Police killed Blacks twice as many times as Whites in NC, says report

Police Officers

By Cash Michaels

June 10, 2021 2:55PM
Cash Michaels
Cash Michaels

According to a new Harvard University project, African Americans were twice as likely to be killed by police than whites in North Carolina between 2013 and 2021.

Furthermore, the project, Mapping Police Violence (https://mappingpoliceviolence.org) a product of the Law Enforcement Demographic Survey and the Washington Post’s police shooting database, revealed that in North Carolina, from 2013 until now, there have been 249 deaths involving law enforcement officers, and rarely has anyone been held legally accountable, with officer prosecutions “extremely rare.”

To be clear, there is no official national database of police related deaths, but rather crowdsources and media compilations.

By the numbers, 35% of those deaths were African Americans, while only 22% of North Carolina’s population is Black.

Only four officers were actually charged over that time period (three of the charges involved white victims, only one was Black), and 20% of the 94 reporting police departments and sheriff’s offices had staff of sworn officers who were all-white.

In deaths involving firearms, interestingly, the majority of Black victims were not trying to flee, according to the Washington Post.

The low rate of police prosecutions in North Carolina mirrors what is happening in the rest of the country, according to data compiled by researchers.
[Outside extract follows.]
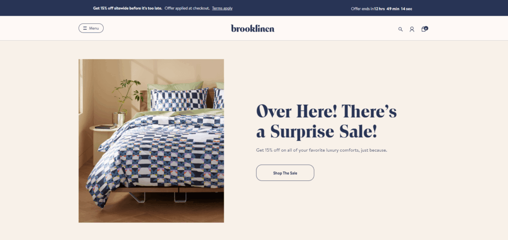Click the Surprise Sale headline text

tap(326, 122)
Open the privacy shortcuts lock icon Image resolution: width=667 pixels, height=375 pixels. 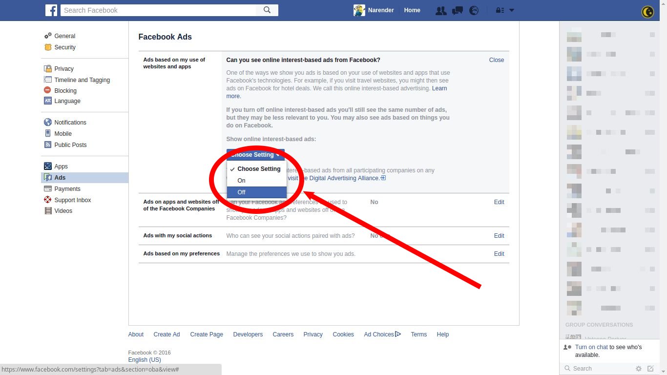[x=500, y=10]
Only 35 police officers were convicted of unjustified shootings nationally between 2005 and 2019.

When the racial makeup of the police or sheriff’s department does not mirror the community which it is responsible for policing, studies show that use of force incidents go up, and this is especially true in North Carolina when white officers interact with Black citizens from agencies that are virtually all-white.